Crise: perigo ou oportunidade?

Frequentemente, diante de acontecimentos áridos como perdas, doenças, desilusões, falhas éticas ou crises sanitárias e políticas, sentimo-nos desestabilizados. Utilizamos a palavra “crise” para designar esses momentos de tensão e confusão interior. Esse fenômeno, contudo, não é apenas um peso individual; ele se manifesta com força nas estruturas da nossa sociedade, atingindo a política, a ciência e a própria forma como lidamos com a verdade.

Como bem recorda John Powell, a palavra chinesa para “crise” é composta por dois caracteres: o primeiro significa “perigo” e o segundo, “oportunidade”. Para o pessimista, a crise é um evento catastrófico que conduz à paralisia. Para quem cultiva uma visão de crescimento, ela é um marco de maturidade — um trampolim para mergulharmos com mais consciência no mistério da vida, a fim de melhor compreendê-la e vivê-la.

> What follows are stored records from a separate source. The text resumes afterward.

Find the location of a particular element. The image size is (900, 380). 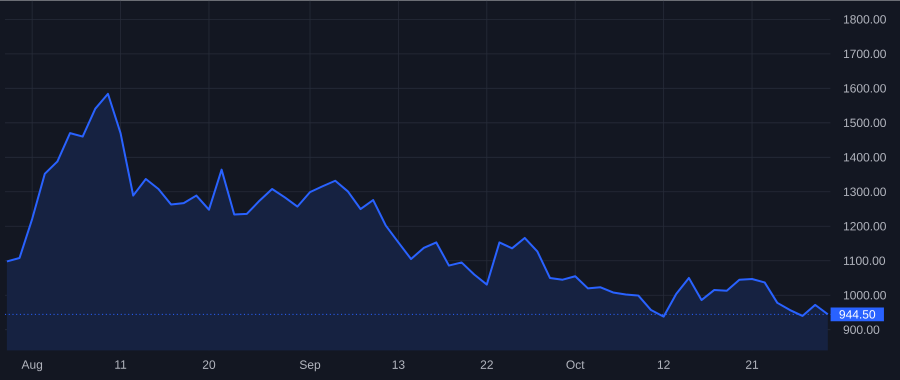

y-tick-label: 1300.00 is located at coordinates (865, 192).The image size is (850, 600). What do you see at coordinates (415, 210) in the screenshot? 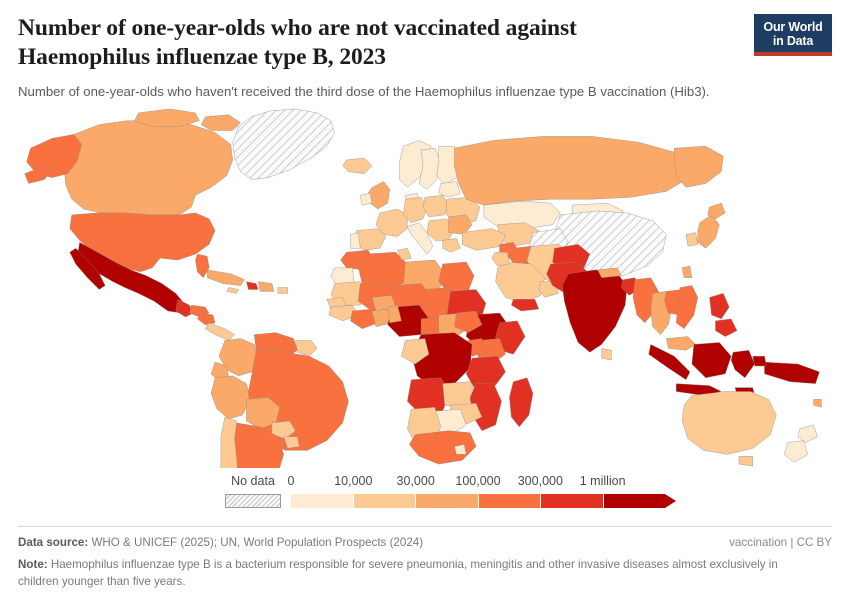
I see `country-germany` at bounding box center [415, 210].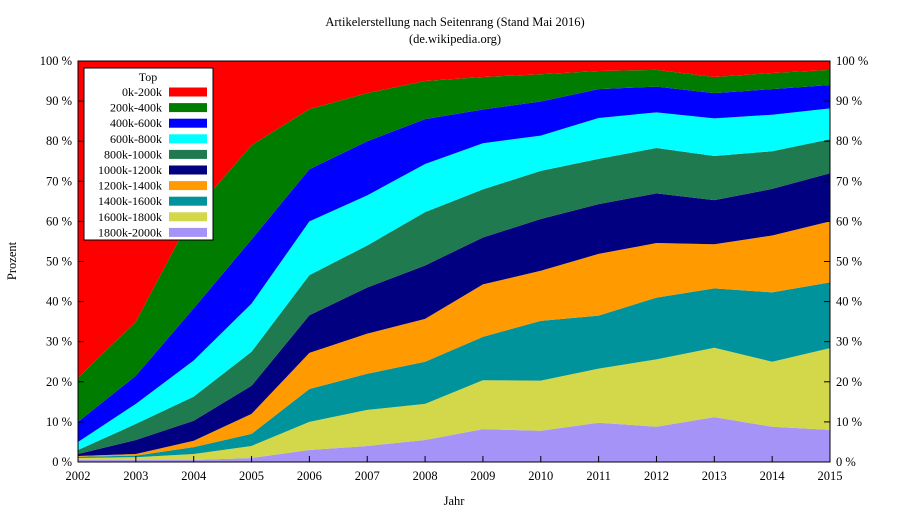 Image resolution: width=910 pixels, height=512 pixels. What do you see at coordinates (56, 61) in the screenshot?
I see `y-tick-label-left: 100 %` at bounding box center [56, 61].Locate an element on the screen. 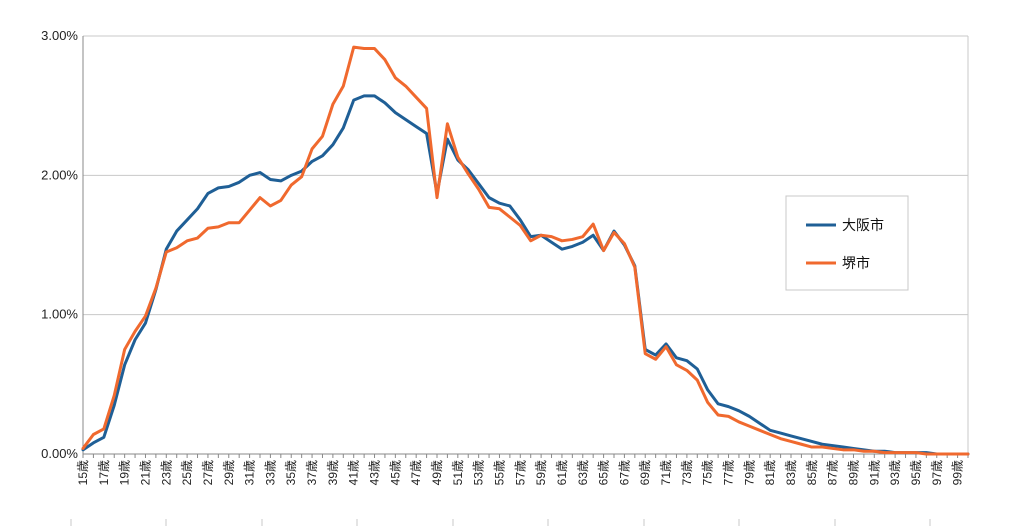  x-tick-label: 47歳 is located at coordinates (416, 472).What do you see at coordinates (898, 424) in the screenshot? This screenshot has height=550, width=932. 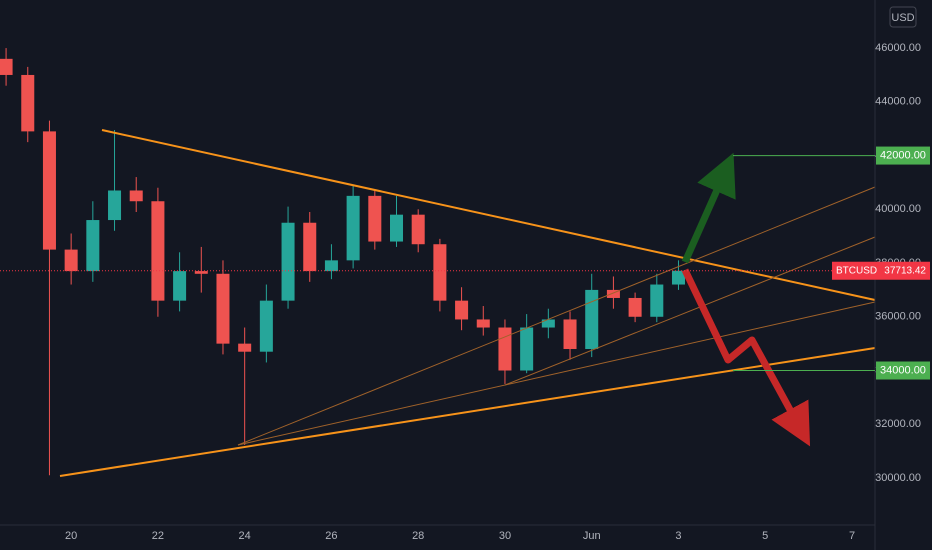 I see `y-tick-label: 32000.00` at bounding box center [898, 424].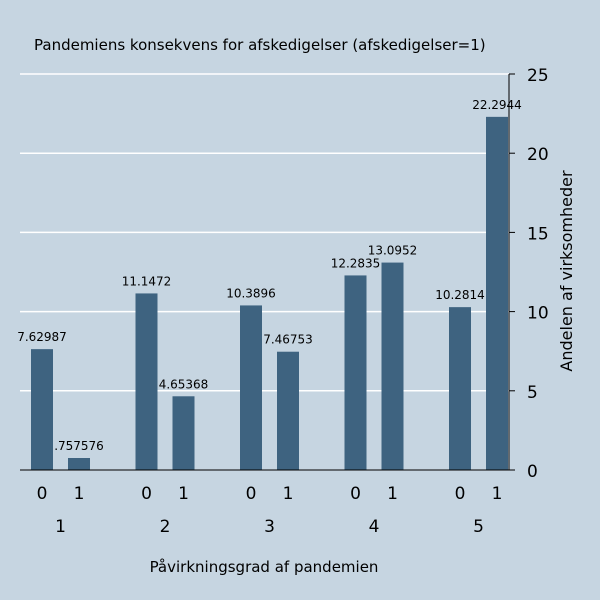 The image size is (600, 600). Describe the element at coordinates (60, 527) in the screenshot. I see `group-label: 1` at that location.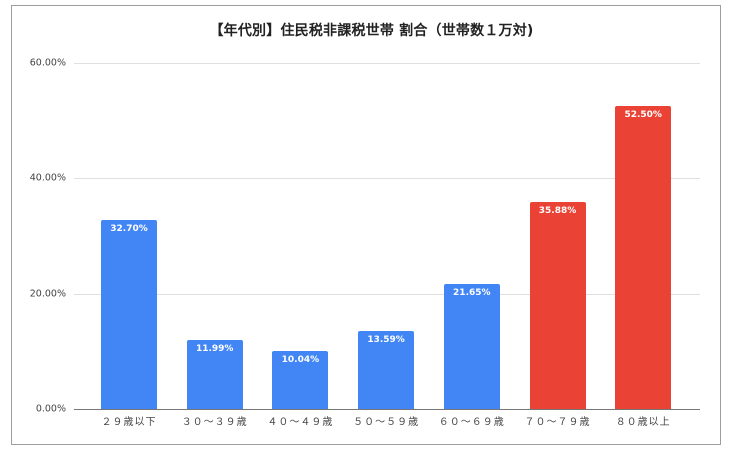  What do you see at coordinates (300, 422) in the screenshot?
I see `x-tick-label: ４０～４９歳` at bounding box center [300, 422].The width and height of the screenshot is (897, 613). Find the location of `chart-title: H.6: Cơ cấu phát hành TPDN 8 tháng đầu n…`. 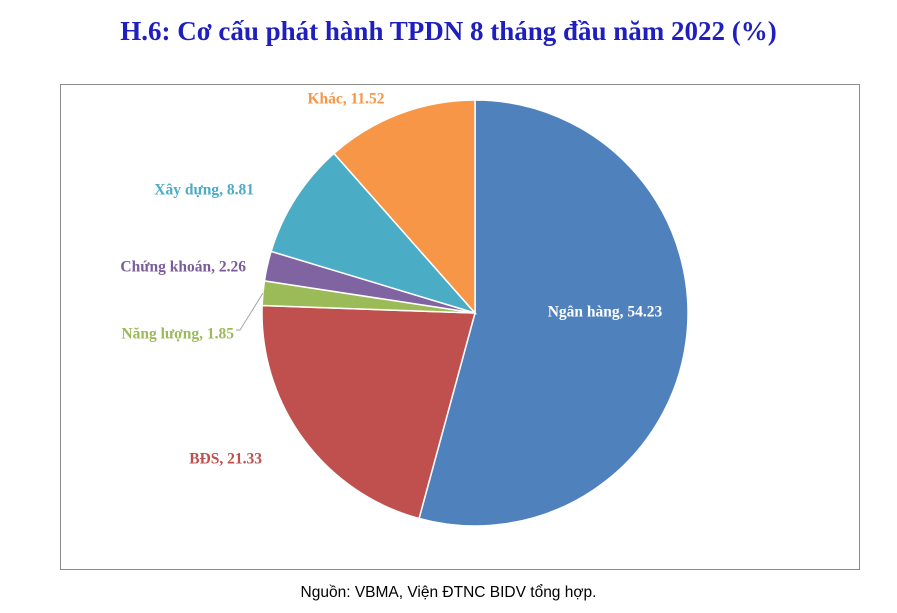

Nesse sentido, a crise torna-se um “espaço” concreto de experiência com o sagrado de nossa existência e uma possibilidade de encontro com aquilo que nos transcende, ao qual podemos chamar “Deus” ou dar-lhe outros nomes. É um Kairós — um tempo oportuno — onde o transcendente nos convida a nos despojarmos de nossas seguranças meramente humanas. Ele nos mostra nitidamente que, quando as velhas certezas desmoronam, podemos ir além.

O mundo sempre atravessa crises, mas as de agora talvez tenham tomado uma proporção inimaginável graças à revolução tecnológica e, especialmente, à conexão que estabelecemos por meio da revolução comunicacional. Como recorda o Papa Francisco, “tudo está interligado”. Vemos, como que por uma lupa, as crises da atualidade: a ameaça ecológica, a polarização política, a desigualdade social, a violência e o fenômeno das notícias falsas (fake news). Testemunhamos o uso da religião para manipular, além do racismo, da LGBTfobia e de tantos outros flagelos.

Vivemos tempos onde a verdade é frequentemente sacrificada no altar do lucro e do mercado. Basta observarmos como os meios de comunicação e a lógica digital podem ceder à tentação de difundir conteúdos que tornam nossa sociedade mais ansiosa, polarizada e menos instruída. É preciso romper com essa lógica que fragmenta a beleza das relações humanas e da própria dignidade da vida.

Sim, vivemos uma crise civilizatória, mas ela deve ser entendida como uma oportunidade para um profundo exame de consciência global. Se em outros tempos o medo e a repressão ditavam as normas, hoje colhemos os frutos de uma liberdade muitas vezes divorciada da responsabilidade e da ética do cuidado. Os resultados estão em todas as camadas da sociedade: na degradação ambiental, no crescimento do ódio e no vazio existencial que muitos sentem.

Creio que todos esses acontecimentos, embora dolorosos, podem ser o solo onde florescerá uma entrega mais generosa ao serviço do próximo. A crise nos obriga a aprofundar o diálogo entre a nossa formação técnica e a nossa sensibilidade humana. Uma espiritualidade — ou uma filosofia de vida — que não se enraíza em uma humanidade bem equilibrada é uma construção que tende à autodestruição.

Toda crise é, enfim, o grande convite para crescermos no caminho da maturidade. Que saibamos olhar para o perigo das nossas fragilidades atuais não como um fim, mas como a oportunidade de redescobrir o que há de mais sagrado em nossa jornada comum: a nossa capacidade de renovação, de compaixão e de busca pela verdade.